In the Section 387 explainer, take the part that opens with the words "What Section 387" and closes with "Civil Procedure, 1908.", and write it out again with "civil court" substituted by "court of law".

-- START SUPPLIED PASSAGE --

What Section 387 says in plain English

Section 387 of the Income-tax Act, 2025 gives the Board for Advance Rulings (BAR) the legal muscle it needs to actually run its proceedings. On its own, a Board can only ask questions; Section 387 makes sure those questions carry the force of law. It does this by clothing the Board with the same enforcement powers a regular civil court has under the Code of Civil Procedure, 1908.

The section has two limbs:

  • Sub-section (1) — Civil court powers. The Board, for the purpose of exercising its powers, shall have all the powers of a civil court under the CPC, 1908 that are referred to in Section 246 of the 2025 Act (Section 246 is the general "power to summon, examine on oath, compel production of documents" provision — the successor to the old Section 131 of the 1961 Act).

-- END SUPPLIED PASSAGE --
-- START SOURCE MATERIAL --

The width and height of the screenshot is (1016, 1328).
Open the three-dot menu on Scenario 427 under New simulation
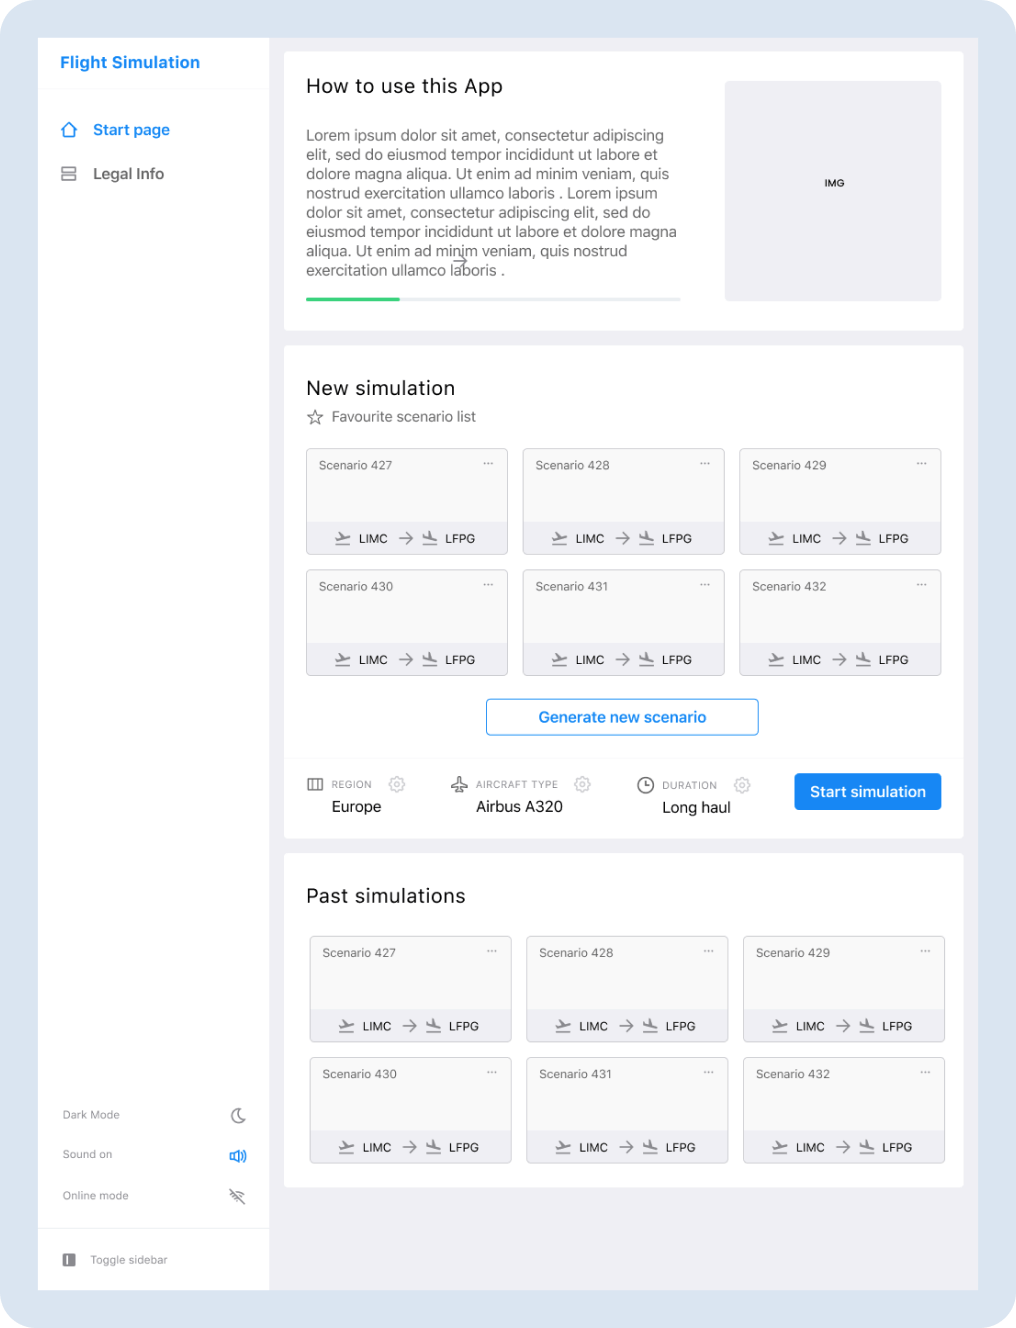coord(488,464)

-- END SOURCE MATERIAL --

** EXERCISE ANSWER **
What Section 387 says in plain English

Section 387 of the Income-tax Act, 2025 gives the Board for Advance Rulings (BAR) the legal muscle it needs to actually run its proceedings. On its own, a Board can only ask questions; Section 387 makes sure those questions carry the force of law. It does this by clothing the Board with the same enforcement powers a regular court of law has under the Code of Civil Procedure, 1908.